Hi!
I've always been a little wary of using the TRUNCATE command due to
the warning in the documentation about it not being "MVCC-safe":
queries may silently give wrong results and it's hard to tell when
they are affected.
That got me thinking, why can't we handle this like a standby server
does -- if some query has data removed from underneath it, it aborts
with a serialization failure.
Does this solution sound like a good idea?
The attached patch is a lame attempt at implementing this. I added a
new pg_class.relvalidxmin attribute which tracks the Xid of the last
TRUNCATE (maybe it should be called reltruncatexid?). Whenever
starting a relation scan with a snapshot older than relvalidxmin, an
error is thrown. This seems to work out well since TRUNCATE updates
pg_class anyway, and anyone who sees the new relfilenode automatically
knows when it was truncated.
Am I on the right track? Are there any better ways to attach this
information to a relation?
Should I also add another counter to pg_stat_database_conflicts?
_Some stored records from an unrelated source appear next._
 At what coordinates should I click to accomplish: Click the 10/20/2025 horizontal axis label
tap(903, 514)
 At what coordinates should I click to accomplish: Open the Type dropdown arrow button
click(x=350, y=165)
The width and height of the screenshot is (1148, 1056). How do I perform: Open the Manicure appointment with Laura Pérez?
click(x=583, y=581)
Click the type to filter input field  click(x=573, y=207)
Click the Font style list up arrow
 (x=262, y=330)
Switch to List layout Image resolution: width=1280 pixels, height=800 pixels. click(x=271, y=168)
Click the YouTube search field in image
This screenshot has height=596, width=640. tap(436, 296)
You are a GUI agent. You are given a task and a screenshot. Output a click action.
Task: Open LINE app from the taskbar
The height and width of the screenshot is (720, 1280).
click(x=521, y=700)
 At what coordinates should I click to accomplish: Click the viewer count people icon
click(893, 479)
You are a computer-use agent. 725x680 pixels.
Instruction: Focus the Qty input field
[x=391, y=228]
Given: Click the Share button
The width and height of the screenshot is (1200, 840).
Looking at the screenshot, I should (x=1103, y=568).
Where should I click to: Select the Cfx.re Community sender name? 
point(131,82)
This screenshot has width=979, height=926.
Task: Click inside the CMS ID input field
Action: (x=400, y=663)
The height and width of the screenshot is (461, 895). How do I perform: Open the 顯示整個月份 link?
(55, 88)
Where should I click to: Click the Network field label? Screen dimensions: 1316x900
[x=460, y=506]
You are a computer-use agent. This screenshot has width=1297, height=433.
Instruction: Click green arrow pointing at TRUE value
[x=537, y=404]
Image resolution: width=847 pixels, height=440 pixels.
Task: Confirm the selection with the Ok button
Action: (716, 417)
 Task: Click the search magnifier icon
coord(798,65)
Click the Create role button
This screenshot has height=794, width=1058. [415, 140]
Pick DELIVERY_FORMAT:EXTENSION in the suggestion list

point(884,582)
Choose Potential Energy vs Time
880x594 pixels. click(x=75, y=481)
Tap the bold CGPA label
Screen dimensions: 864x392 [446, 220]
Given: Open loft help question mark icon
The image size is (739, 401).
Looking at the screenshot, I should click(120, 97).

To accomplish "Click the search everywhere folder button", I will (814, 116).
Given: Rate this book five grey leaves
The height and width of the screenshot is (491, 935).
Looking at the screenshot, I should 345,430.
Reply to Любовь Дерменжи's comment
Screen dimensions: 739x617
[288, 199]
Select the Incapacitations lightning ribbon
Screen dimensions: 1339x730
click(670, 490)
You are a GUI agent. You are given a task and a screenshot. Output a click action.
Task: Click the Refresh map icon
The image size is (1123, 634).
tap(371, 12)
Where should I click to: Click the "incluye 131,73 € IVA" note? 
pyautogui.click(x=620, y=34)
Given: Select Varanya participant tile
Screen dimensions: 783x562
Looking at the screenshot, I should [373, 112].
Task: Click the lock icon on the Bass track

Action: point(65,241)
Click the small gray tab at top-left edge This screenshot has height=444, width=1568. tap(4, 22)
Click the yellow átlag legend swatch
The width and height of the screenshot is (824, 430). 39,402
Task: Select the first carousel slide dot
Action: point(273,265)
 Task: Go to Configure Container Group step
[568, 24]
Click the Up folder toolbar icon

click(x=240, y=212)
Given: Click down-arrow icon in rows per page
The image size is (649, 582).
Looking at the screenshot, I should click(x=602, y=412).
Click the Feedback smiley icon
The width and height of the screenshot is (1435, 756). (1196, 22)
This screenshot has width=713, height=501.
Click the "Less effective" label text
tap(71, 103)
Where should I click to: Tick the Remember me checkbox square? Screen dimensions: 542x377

Currently this table is only used on standby servers.
Since I wrote it just this afternoon, there are a few things still
wrong with the patch (it doesn't handle xid wraparound for one), so
don't be too picky about the code yet. :)
Example:
CREATE TABLE foo (i int);
Session A:
BEGIN ISOLATION LEVEL REPEATABLE READ;
SELECT txid_current(); -- Force snapshot open
Session B:
TRUNCATE TABLE foo;
Session A:
SELECT * FROM foo;
ERROR: canceling statement due to conflict with TRUNCATE TABLE on foo
DETAIL: Rows visible to this transaction have been removed.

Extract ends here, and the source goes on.